Ce n’est d’ailleurs pas une coïncidence si la psychanalyse, comme la franc-maçonnerie, sont encore pourchassées ou carrément interdites dans les pays totalitaires. Bien entendu parce que le but de l’une et l’autre est la liberté de penser et d’agir de chacun. C’est en visitant les ruines de Pompeï, la ville ensevelie, que Freud s’est représenté l’inconscient, imaginé comme des couches superposées « d’éléments psychiques ». La franc-maçonnerie et la psychanalyse sont ainsi nées du même « principe d’élévation » et de la même matière « métaphorisée » : la pierre. Avec la même idée noble : permettre à l’homme de grandir, en toute liberté ! C’est à dire savoir dire non, si besoin ! Ne plus accepter aujourd’hui sans contrôle le prêt à penser médiatique, politique, confessionnel et populaire. Et prendre soin de passer les idées circulantes au crible de mon jugement, avant réexpression. Ainsi penser par moi-même revient à raisonner plutôt qu’avoir raison. Ainsi puis-je être un Homme libre !

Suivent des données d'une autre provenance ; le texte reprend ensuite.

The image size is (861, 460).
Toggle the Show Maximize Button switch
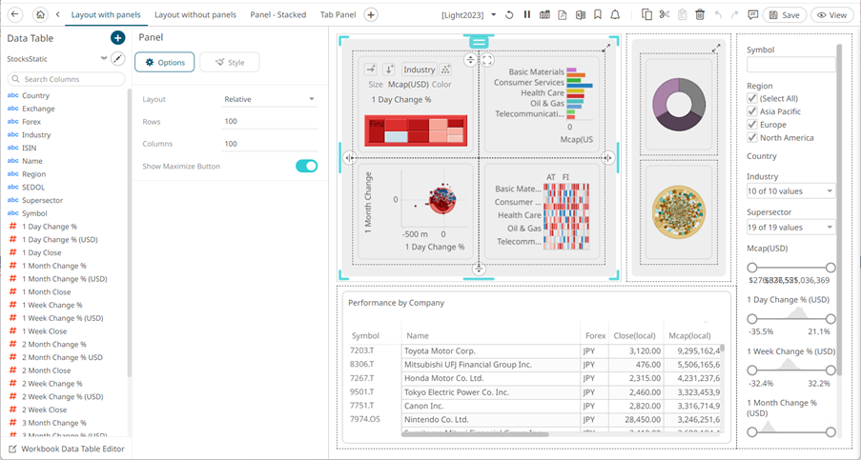pyautogui.click(x=306, y=167)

De la lumière à la lucidité

Les déterminismes de la condition humaine, évoqués plus haut, pourraient nous faire craindre que, de fait, il nous reste bien peu d’espaces pour vivre une liberté quelconque ! Certes, ces « choses de la vie » qui jalonnent nos chemins individuels ne dépendent pas toujours de notre volonté : la santé, le travail, les rencontres, l’amour, l’argent, la chance, etc. Même si comme l’assure le poète : « Il n’y a pas de hasard, il n’y a que des rendez-vous ». C’est bien pourquoi des millions de gens fréquentent ces « marchands d’avenir » que sont les voyants et autres pythonisses ! Combien se « croient » libres, alors qu’ils sont cramponnés de la sorte aux barreaux de ce verbe « croire » qui les encerclent ! Lorsque la raison n’est plus au volant, c’est le GPS des illusions qui indique le chemin !

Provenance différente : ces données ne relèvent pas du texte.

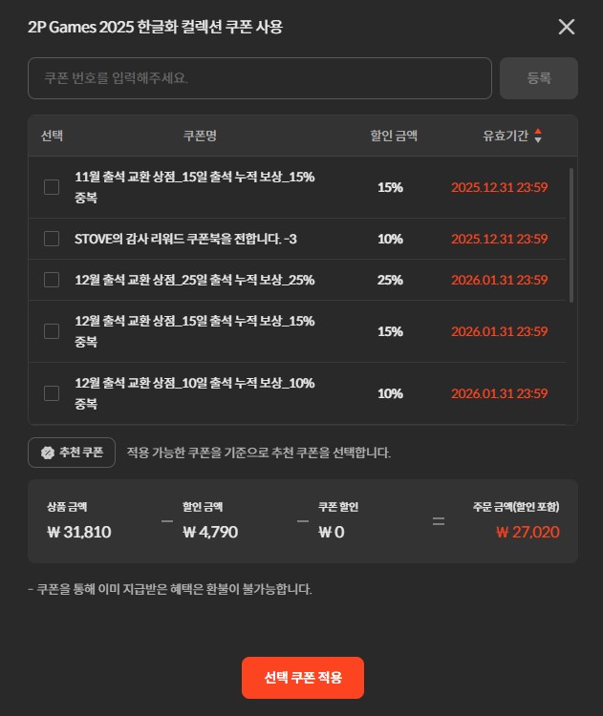Click the 쿠폰명 column header
This screenshot has height=716, width=603.
coord(200,136)
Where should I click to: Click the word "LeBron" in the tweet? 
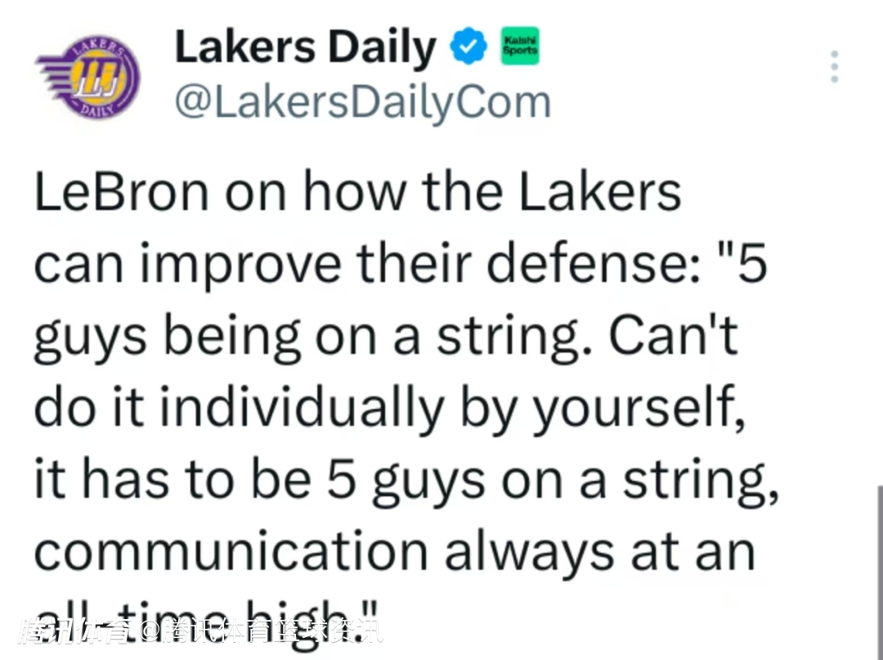tap(122, 195)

Ces fausses libertés ne doivent pas nous faire oublier les vraies ! Celles qui, précisément, peuvent nous faire dépasser ces fameux déterminismes. Notamment, notre liberté de réflexion qui se déploie dans ladite Déclaration des Droits de l’Homme et à laquelle j’ose ajouter, pour mon humble part, la liberté d’apprendre, au vrai, la joie d’apprendre. Notamment en embrassant ce « bouquet de savoirs » constitué par les arts et les sciences humaines, dans le cadre même du concept kantien de « pensée élargie », plus haut cité. Celle-là même qui peut nous convaincre que s’enrichir l’esprit pour mieux vivre est un devoir !

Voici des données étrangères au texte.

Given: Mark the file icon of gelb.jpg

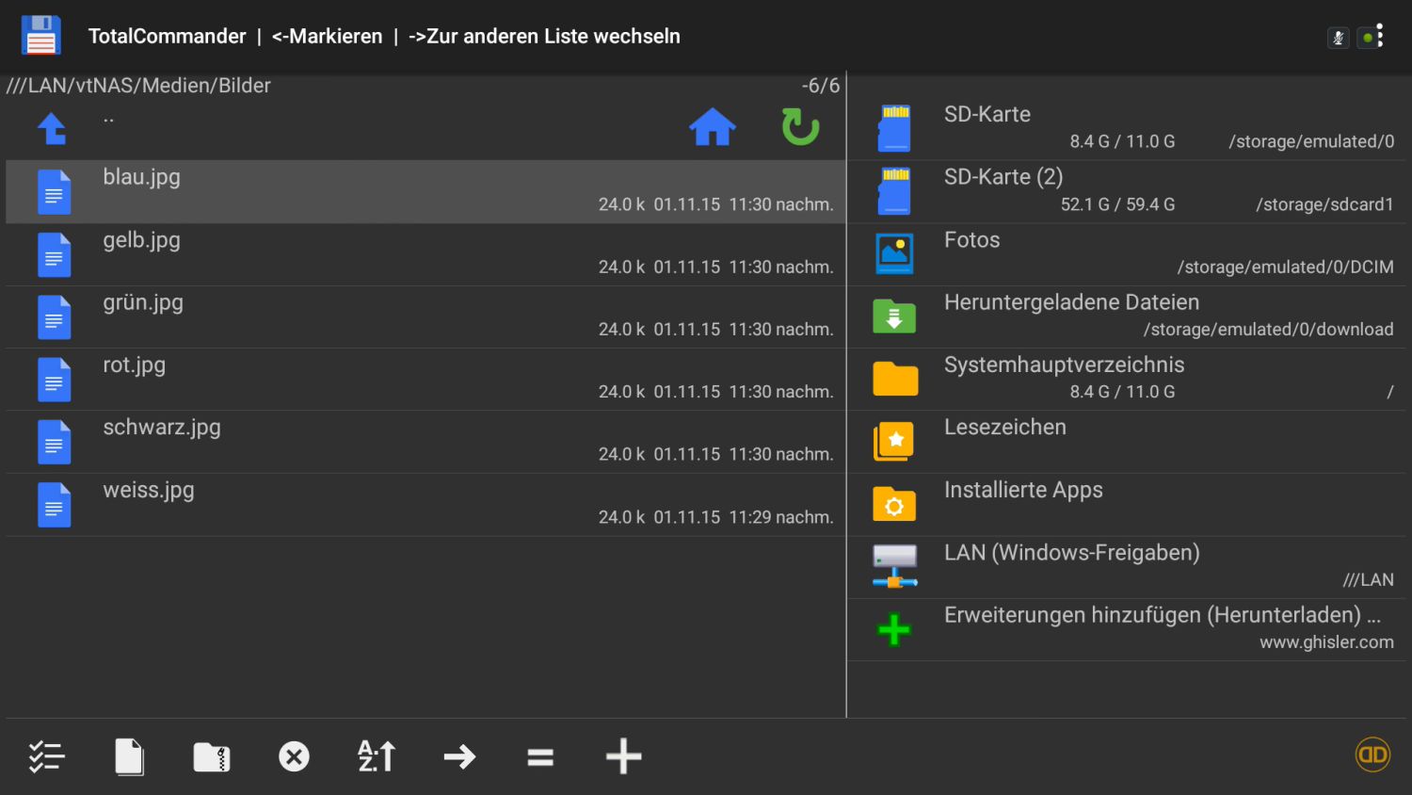Looking at the screenshot, I should point(54,254).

Nous l’avons dite précédemment mais la réitérons à dessein. Combien de fois entendons-nous cette affirmation définitive : « la liberté des uns s’arrête là où commence celle des autres ! » ?! Une lecture attentive la rend pourtant irrecevable ! Précisément par son caractère compétiteur, hégémonique ! Elle signifierait, en effet, que j’ai le loisir d’agrandir mon lieu de vie, en empiétant sans vergogne sur celui de mon voisin. L’idée kantienne de « pensée élargie » ne signifie pas élargir mon territoire au détriment de celui d’autrui, tel qu’un grand pays européen le prétend aujourd’hui.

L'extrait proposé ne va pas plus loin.